Originally it began as a way of speeding up the process of getting the paintings started, but I ended up really loving the results and saw a lot of potential there. I was reading a lot about the post-medium condition, on painting’s ability to score time, and looking at conceptual painters like Louisa Gagliardi who combines digital print technologies with experimental media to replicate painterly marks. And I was reflecting on being taught that mark-making and gesture, and the labour of painting, were all important. I wanted to challenge that thinking. So I experimented with using an oil medium but reducing the mark making to one giant screen swipe and a series of brushstrokes back and forth to obscure the screen-printing process, while also alluding to art-historically important works like Gerhard Richter’s use of the blur. 

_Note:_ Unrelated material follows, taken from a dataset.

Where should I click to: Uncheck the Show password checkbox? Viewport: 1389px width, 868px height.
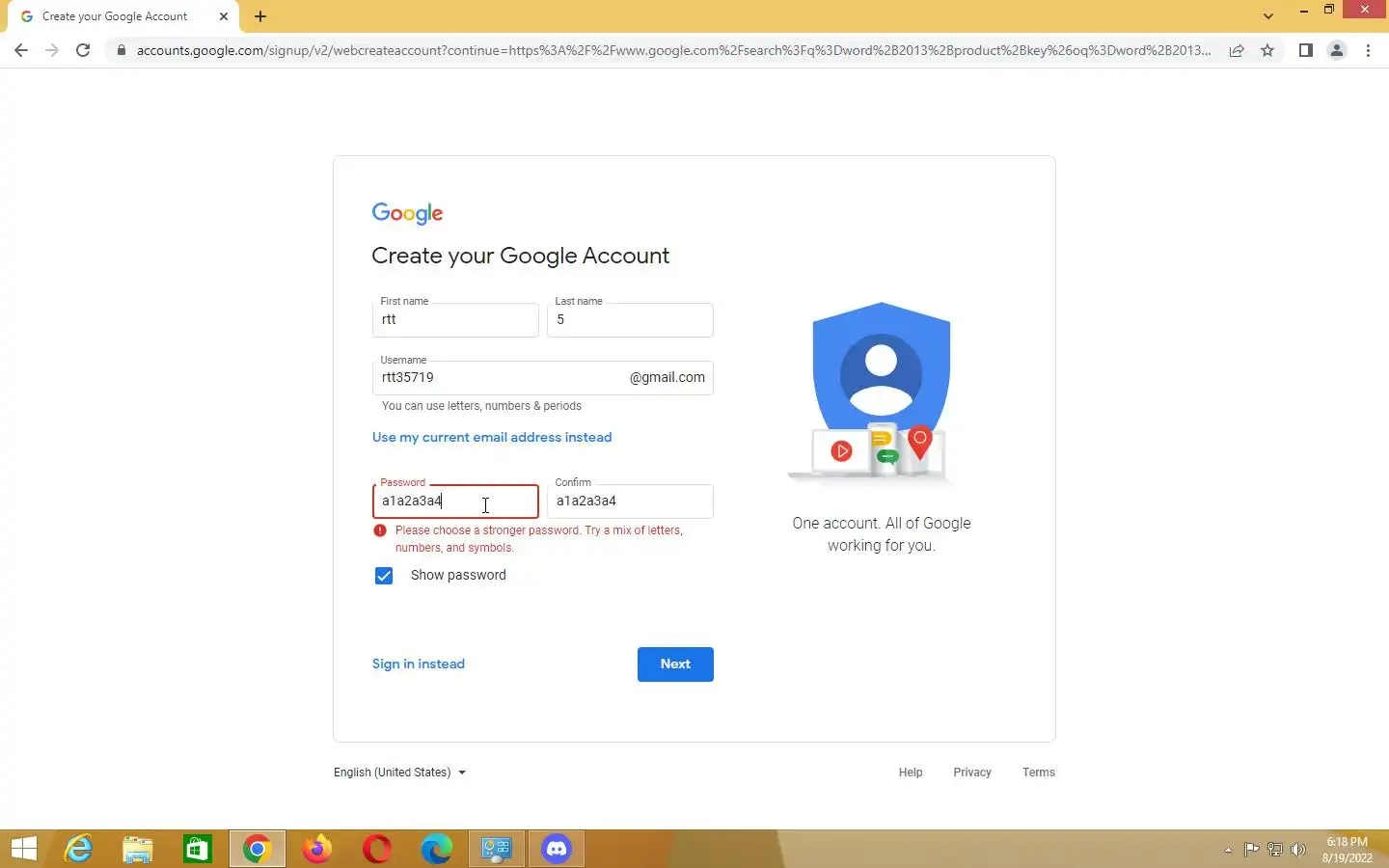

James Barth Self portrait in pool 2018
Oil on Dibond.
Collection: Griffith University Art Museum

Richter once described grey as “the ideal colour for indifference” when discussing its ability to remove sentimentality from an image. I’m wondering how influential he is on your practice, and if you employ your monochromatic palate for similar reasons?
I was very inspired by Richter. I like that idea of connecting to the photographic through the proxy of painting. I guess my approach to the grey palate is similar too. I definitely use it as a way of making representations of myself less accessible. There’s an austerity to the way I represent myself which I think holds a lot of power. The mechanism of screen-printing also allows an indifference that is very explicit.

You’ve referred to Self Portrait in Pool 2018 as a transitional work in your practice. Can you explain why?
I love that painting, but it was created at such an explicitly transitional stage for me – both in terms of when the photo was taken, and how the work was made. It was one of the first examples of the print paintings.

Your 2019 show Screen Tests at Milani Gallery, Brisbane, featured self-portraits taken from digital avatars of yourself rather than photos – I’m thinking of Umbrageous Self-Portrait and Multi Portrait (life modelling). Was this another way of maintaining that inaccessibility?
My avatar selves are like actors that allow me to represent myself without explicitly showing myself – the works become an idealised version of me. They’re more about expression than actual representation, because I don’t think my self-portraits can possibly epitomize me. They’re way too still. I’m fidgety!

Screen Tests also featured still lifes such as Computers, Cables and Shadows 2019. Were they device for obscuring the “self” in your work?
To a degree, yes. But they also act like small conversations within a body of work which, viewed in conjunction with the self-portraits, provide more perspectives on me. They fill in details that an image of myself can’t. I think they also let me position myself as an observer of my life and surroundings occasionally, and not cast solely as the “observed” subject.

How important is trans representation in your work?
It’s important, but only to the extent that I am representing myself and my own experience. I make works from my own need for visibility, but I’m conflicted by it. I’m conservative with how I show myself and only give people access in very specific ways. People outside the trans community often consider visibility the main priority, but visibility can also create complications and risks for trans people. I’m aware my work speaks to other people’s expectations of me, especially strangers. I want to provoke discussions on that, but I try to do it in a way that is subtle.

Last year you also collaborated with Spencer Harvie on the animated short ZONWEE: The last known recording of a daydream, which was presented at Boxcopy, Brisbane. Is it something you’d like to revisit?
Definitely. It was a logical progression for me because I wanted to experiment with motion and expression. My paintings are so still; they’re so focused on stillness it’s almost a subject in itself. And it helped to have an amazing artist like Spencer to collaborate with, because it was a huge learning curve going from still to moving images.

Your practice has been through such an evolution over the last few years. What’s next?
My work is quite romantic but it’s also a very clinical way of looking at self. I’m trying to be more playful and expressive – to find a way to step outside my self-imposed austerity while still retaining some sense of remoteness.